Natural Security Blog: Post

U.S.-Mexico Offshore Oil Agreement May Help Mexico Rejuvenate Oil Production

The United States and Mexico have come to an agreement that would allow both countries to drill for oil and natural gas along their maritime border in the Gulf of Mexico. According to a U.S. Department of Interior press release, the Transboundary Agreement “removes uncertainties regarding development of transboundary resources in the resource-rich Gulf of Mexico” and opens up approximately 1.5 million acres of the U.S. outer continental shelf to exploit the estimated 172 million barrels of oil and 304 billion cubic feet of natural gas. “This agreement makes available promising areas in the resource-rich Gulf of Mexico and establishes a clear process by which both governments can provide the necessary oversight to ensure exploration and development activities are conducted safely,” Secretary of the Interior Ken Salazar said.

The U.S.-Mexico agreement was penned a week after Mexican oil regulators cautioned that Petroleos Mexicanos – or PEMEX, the national oil company – is ill prepared to manage a serious offshore oil spill. According to a February 15, 2012 report from The Wall Street Journal:

The regulator's chief, Juan Carlos Zepeda, said Petróleos Mexicanos has relatively little experience with deep-water drilling, much less with the ultra-deep wells—those at depths exceeding 6,000 feet—that it could tackle as soon as next month. Pemex plans to drill as many as six deep-water wells this year, including the two ultra-deep wells, more than at any time in its history. 

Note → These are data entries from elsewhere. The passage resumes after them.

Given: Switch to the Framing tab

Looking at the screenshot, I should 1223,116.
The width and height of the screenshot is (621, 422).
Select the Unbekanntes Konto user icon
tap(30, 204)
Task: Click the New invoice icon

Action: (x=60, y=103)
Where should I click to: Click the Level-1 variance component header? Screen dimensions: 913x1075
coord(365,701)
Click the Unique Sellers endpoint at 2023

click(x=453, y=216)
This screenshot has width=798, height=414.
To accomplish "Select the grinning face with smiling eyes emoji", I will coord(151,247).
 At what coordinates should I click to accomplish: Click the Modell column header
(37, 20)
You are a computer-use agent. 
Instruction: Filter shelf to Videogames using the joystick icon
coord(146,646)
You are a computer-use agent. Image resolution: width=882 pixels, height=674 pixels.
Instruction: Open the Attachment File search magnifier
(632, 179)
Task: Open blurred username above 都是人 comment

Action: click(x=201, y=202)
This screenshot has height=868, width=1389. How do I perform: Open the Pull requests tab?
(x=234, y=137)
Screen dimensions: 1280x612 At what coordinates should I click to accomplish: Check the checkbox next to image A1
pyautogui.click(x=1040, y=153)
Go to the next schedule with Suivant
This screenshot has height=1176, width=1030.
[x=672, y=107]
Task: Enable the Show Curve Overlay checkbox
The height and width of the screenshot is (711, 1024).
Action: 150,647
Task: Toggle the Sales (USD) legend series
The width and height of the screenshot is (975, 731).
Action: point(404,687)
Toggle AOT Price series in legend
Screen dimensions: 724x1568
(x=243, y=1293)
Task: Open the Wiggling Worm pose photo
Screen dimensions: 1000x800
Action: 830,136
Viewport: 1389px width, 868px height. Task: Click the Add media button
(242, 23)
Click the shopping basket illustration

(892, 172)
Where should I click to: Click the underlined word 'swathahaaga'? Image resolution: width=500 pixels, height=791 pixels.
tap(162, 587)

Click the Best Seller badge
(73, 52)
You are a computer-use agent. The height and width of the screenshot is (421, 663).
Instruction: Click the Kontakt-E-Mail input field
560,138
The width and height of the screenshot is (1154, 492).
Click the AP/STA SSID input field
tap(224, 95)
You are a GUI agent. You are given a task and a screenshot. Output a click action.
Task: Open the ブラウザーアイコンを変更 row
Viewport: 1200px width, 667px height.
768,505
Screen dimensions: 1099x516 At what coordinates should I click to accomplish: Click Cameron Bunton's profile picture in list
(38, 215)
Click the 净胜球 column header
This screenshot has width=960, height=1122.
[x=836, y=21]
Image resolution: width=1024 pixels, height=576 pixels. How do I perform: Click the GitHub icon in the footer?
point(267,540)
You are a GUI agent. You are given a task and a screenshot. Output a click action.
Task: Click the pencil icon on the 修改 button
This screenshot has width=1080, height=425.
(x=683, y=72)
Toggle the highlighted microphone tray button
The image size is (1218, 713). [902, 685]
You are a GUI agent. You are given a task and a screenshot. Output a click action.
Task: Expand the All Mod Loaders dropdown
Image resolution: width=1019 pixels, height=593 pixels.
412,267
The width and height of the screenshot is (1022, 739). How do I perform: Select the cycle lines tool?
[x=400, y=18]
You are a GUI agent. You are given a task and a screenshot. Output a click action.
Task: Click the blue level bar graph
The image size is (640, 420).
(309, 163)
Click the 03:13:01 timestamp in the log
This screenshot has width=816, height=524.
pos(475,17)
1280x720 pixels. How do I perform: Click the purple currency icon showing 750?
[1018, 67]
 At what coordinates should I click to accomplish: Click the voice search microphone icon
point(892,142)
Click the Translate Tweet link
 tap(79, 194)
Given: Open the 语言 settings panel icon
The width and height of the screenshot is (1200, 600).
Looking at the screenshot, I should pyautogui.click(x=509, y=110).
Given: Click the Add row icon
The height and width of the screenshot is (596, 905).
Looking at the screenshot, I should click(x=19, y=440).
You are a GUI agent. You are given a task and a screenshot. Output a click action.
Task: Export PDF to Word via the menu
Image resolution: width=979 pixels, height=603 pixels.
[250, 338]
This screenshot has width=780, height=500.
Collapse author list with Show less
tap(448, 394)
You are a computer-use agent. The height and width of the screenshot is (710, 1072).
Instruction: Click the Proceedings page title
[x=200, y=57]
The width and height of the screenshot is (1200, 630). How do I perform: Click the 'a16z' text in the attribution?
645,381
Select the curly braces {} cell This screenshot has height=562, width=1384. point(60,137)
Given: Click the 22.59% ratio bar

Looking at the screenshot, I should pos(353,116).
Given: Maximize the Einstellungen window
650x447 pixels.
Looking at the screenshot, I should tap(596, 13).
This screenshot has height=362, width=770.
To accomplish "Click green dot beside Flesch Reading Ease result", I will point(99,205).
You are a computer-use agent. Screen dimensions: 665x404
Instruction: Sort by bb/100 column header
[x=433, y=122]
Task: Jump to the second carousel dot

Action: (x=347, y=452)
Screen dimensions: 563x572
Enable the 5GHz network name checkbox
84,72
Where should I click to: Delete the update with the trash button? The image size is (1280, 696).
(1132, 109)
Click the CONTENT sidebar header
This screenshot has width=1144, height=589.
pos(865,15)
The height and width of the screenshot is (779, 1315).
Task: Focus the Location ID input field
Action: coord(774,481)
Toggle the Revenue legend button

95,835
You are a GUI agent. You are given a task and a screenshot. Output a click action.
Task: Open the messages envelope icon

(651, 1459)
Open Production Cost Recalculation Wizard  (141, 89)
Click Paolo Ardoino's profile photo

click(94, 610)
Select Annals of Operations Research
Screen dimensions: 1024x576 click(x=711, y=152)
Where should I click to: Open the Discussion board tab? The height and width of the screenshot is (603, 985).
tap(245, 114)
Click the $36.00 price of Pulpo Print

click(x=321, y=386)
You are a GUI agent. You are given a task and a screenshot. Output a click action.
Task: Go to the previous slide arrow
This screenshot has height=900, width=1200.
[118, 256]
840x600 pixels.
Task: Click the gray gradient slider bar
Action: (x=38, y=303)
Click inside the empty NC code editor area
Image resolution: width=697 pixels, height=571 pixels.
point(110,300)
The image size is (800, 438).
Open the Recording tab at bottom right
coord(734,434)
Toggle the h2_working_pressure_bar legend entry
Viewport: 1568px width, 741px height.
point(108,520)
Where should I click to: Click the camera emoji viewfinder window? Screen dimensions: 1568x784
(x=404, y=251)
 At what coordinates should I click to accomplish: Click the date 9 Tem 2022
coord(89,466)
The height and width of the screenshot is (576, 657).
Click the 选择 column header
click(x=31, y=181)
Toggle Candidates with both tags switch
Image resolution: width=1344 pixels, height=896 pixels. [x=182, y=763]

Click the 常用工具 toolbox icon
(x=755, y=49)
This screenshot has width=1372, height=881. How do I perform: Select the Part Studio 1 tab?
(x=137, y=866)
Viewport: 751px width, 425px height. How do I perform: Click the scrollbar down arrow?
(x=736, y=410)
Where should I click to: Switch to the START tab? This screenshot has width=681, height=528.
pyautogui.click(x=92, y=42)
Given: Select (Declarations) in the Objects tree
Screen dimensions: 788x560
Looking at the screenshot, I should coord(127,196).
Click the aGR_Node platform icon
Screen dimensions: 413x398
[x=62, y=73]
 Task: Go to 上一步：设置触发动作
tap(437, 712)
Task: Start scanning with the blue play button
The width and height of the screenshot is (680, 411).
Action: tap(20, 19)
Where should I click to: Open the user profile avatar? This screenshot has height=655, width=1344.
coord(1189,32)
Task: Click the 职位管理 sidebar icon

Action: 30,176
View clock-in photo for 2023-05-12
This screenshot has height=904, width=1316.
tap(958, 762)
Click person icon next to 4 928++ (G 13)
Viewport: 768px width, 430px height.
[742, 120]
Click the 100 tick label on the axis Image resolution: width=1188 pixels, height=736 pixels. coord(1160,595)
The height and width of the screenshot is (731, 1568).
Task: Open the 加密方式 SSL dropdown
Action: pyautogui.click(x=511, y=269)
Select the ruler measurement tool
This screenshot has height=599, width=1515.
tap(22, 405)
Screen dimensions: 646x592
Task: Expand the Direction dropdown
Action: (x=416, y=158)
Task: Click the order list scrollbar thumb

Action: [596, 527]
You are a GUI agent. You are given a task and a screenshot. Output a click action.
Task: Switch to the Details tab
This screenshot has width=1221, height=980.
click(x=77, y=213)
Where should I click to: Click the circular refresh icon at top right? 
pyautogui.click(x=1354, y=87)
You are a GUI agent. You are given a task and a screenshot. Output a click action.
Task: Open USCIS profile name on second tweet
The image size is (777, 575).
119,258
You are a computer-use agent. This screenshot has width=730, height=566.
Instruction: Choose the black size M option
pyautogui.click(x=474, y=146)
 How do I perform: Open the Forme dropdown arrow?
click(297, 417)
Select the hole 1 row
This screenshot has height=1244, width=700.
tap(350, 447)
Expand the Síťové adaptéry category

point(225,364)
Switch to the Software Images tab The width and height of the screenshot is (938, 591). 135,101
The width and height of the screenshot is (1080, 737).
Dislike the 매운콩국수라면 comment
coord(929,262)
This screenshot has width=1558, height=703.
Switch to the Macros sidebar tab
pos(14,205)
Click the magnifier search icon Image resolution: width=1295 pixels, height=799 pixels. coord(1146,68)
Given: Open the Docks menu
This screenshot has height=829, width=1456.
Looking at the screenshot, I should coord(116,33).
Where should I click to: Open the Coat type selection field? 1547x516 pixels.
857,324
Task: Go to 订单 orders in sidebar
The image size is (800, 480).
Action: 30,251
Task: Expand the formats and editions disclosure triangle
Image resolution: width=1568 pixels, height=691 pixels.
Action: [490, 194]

The U.S.-Mexico agreement provides a framework for both countries to conduct joint inspection of the others’ oil rigs in the Gulf of Mexico, in part intended to ensure safety standards are met.  The agreement also allows U.S. companies and PEMEX to jointly develop oil and natural gas reserves in the transboundary region, which could provide an opportunity for U.S. companies with a long history of offshore oil drilling to cooperate and share lessons learned with PEMEX. “Coordination and sharing communications, training, personnel, equipment and technology are essential for safe and productive drilling,” said Jorge Piñon, a former president of Amoco Oil Latin America and a current research fellow at the University of Texas, in an interview with The New York Times on Monday.

In recent years, Mexico’s oil industry has been plagued by a range of technical deficiencies and declining production in its largest and most important oil field, the Cantarell. Oil production there has dipped from about 2 million barrels a day in 2004, to close to 700,000 barrels a day in 2009. Meanwhile, PEMEX officials have cautioned that production is likely to decline by about 15 percent a year through 2015.

The decline in production is in part a symptom of the lack of technical development in Mexico’s oil sector. Mexico’s oil industry has been plagued in recent decades by a constitutional prohibition that restricts foreign oil companies from working with the domestic oil industry, which also prohibits new technology sharing that may otherwise help PEMEX rejuvenate oil production.  

In a 2009 blog post, Joseph S. Nye, Jr. Researcher Seth Myers aptly described the consequences that seem to be playing out today. According to Myers:

One of the unintended consequences of Pemex’s monopoly and the preeminence of Cantarell in the national oil industry has been that Pemex’s technical capabilities have seriously lagged behind the times. Cantarell is an extremely small field for its production capabilities, located in extremely shallow water with very high initial pressure and very low water saturation – by and large, it has been an extremely easy field to develop and produce oil from. As a result, Pemex grew somewhat complacent in terms of developing new drilling capacity – its deep water capabilities beyond 1,000 meters are largely nonexistent and it was forced to close wells in Cantarell when water content reached even minimal levels (96% less than what U.S. wells are capable of handling).

The U.S.-Mexico agreement still has to run domestic traps before it is finalized, but it looks like both countries are on their way to cooperatively developing offshore oil in their respective maritime boundaries of the Gulf of Mexico. Although it is not very clear how the agreement will square with the existing constitutional restriction, the agreement may help PEMEX develop safe technology for offshore drilling in a way that avoids violating that restriction. It will be interesting to see how much production Mexico is able to safely develop, and what effects this could have across the rest of Mexico, considering that oil revenues account for roughly 40 percent of the government’s budget. Despite one’s feelings about the merits of offshore oil drilling, rejuvenating Mexico’s oil production may help bring about more stability – but only if those revenues translate into government programs that help bring about that stability.